I know its late notice but around 15 of us from Social Circles UAE are meeting up tonight at 8pm at Hakawati. 

The Table is booked under my name, Shilpa.

Venue Details:
Al Hakawati Cafe & Restaurant
Ground Floor, Marina Walk, Dubai Marina, Dubai
Landmark: Near Starbucks Coffee
Tel: 04-3682346 

PS: this is not the JBR walk!

Post on this thread if you can make it please


----------



## mohammedmanzoor (Nov 6, 2010)

newbie913 said:


> Hi guys,
> 
> I know its late notice but around 15 of us from Social Circles UAE are meeting up tonight at 8pm at Hakawati.
> 
> ...



Would love to make it

If you could help me out with the directions.

TY

And is it okay if i get a friend along


----------



## newbie913 (Aug 31, 2010)

mohammedmanzoor said:


> Would love to make it
> 
> If you could help me out with the directions.
> 
> ...


More the merrier Mohammed.

Ok I dont drive so the easiest way for me to explain it is to get to Dubai Marina metro station (get dwn Marina exit not JLT). when u come out of the station u walk straight and take the first left. u will see a roundabout, walk straight for 2 mins and it is a whole bunch of restaurants, the first one is Stephanos. Just ask anyone for Hakawati. They have arabic style sofas...


----------



## Nightshadow (Sep 21, 2010)

Wish I could make it... doing the movie night thing at JBR and then drinks at Jambase... have fun guys!


----------



## mikeyb (May 15, 2010)

Nightshadow said:


> Wish I could make it... doing the movie night thing at JBR and then drinks at Jambase... have fun guys!

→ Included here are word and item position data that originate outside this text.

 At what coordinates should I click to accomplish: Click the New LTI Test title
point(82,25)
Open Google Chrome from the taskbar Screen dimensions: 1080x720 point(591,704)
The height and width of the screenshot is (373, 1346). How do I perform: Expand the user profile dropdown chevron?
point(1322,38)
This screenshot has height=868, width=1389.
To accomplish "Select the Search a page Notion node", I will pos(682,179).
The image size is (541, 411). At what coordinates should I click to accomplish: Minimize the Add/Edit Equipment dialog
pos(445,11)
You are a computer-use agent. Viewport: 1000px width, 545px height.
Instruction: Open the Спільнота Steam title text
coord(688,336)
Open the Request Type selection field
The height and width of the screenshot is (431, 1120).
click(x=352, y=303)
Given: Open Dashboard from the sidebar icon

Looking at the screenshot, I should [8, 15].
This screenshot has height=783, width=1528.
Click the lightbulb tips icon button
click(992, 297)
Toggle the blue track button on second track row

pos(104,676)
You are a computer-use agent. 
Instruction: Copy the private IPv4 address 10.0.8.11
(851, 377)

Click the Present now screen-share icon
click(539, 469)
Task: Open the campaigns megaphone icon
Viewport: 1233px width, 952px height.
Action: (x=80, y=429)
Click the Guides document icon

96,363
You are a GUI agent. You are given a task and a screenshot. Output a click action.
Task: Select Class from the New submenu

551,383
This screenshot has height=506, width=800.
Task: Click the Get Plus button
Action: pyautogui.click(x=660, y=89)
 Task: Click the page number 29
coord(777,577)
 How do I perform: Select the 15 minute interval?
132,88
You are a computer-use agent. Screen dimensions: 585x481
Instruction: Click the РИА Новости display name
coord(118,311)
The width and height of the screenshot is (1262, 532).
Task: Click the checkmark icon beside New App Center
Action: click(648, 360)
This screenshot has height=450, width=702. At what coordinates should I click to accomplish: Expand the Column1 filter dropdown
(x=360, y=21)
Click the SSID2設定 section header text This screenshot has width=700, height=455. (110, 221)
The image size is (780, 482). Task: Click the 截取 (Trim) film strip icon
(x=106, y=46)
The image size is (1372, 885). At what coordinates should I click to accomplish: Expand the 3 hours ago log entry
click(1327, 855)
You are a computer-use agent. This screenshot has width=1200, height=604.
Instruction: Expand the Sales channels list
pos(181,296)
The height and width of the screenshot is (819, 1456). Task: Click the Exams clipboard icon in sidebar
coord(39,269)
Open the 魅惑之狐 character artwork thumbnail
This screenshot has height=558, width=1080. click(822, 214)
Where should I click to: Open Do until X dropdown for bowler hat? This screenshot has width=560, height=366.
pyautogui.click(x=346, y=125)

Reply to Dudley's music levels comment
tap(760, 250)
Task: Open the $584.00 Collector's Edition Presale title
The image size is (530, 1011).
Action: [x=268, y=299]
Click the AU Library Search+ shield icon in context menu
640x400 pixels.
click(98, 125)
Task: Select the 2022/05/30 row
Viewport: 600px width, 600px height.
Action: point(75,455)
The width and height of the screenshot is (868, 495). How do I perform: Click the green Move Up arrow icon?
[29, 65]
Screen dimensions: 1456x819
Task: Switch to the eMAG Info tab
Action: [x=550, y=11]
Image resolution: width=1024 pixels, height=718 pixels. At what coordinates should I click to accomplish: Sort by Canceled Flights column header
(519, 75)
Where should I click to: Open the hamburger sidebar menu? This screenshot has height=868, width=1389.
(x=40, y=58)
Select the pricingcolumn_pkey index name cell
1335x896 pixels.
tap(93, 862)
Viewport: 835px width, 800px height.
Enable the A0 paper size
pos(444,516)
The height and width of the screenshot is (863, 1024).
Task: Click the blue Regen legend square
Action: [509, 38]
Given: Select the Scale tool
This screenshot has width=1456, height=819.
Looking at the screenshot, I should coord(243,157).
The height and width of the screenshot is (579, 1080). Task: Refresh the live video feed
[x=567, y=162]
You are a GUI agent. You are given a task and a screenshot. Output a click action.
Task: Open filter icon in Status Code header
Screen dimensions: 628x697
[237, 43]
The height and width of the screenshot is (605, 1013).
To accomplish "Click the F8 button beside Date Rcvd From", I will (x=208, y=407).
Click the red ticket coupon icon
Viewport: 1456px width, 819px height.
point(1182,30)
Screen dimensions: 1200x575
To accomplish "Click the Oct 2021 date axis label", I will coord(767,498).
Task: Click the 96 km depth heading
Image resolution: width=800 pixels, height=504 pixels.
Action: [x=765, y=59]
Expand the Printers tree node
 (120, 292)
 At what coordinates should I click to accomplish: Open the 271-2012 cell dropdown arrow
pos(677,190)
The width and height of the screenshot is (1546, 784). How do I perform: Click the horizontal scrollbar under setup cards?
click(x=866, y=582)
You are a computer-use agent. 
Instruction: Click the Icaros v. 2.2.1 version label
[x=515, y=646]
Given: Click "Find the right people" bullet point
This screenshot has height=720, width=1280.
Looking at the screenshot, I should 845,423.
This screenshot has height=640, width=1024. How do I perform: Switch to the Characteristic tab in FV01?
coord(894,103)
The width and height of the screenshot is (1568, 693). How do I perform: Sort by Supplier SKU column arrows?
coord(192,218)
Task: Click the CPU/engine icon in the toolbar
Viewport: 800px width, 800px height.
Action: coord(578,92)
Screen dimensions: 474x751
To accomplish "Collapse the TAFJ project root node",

 Jambase on a School night, oh just remembered you dont work


----------



## mohammedmanzoor (Nov 6, 2010)

newbie913 said:


> More the merrier Mohammed.
> 
> Ok I dont drive so the easiest way for me to explain it is to get to Dubai Marina metro station (get dwn Marina exit not JLT). when u come out of the station u walk straight and take the first left. u will see a roundabout, walk straight for 2 mins and it is a whole bunch of restaurants, the first one is Stephanos. Just ask anyone for Hakawati. They have arabic style sofas...


Thank you


----------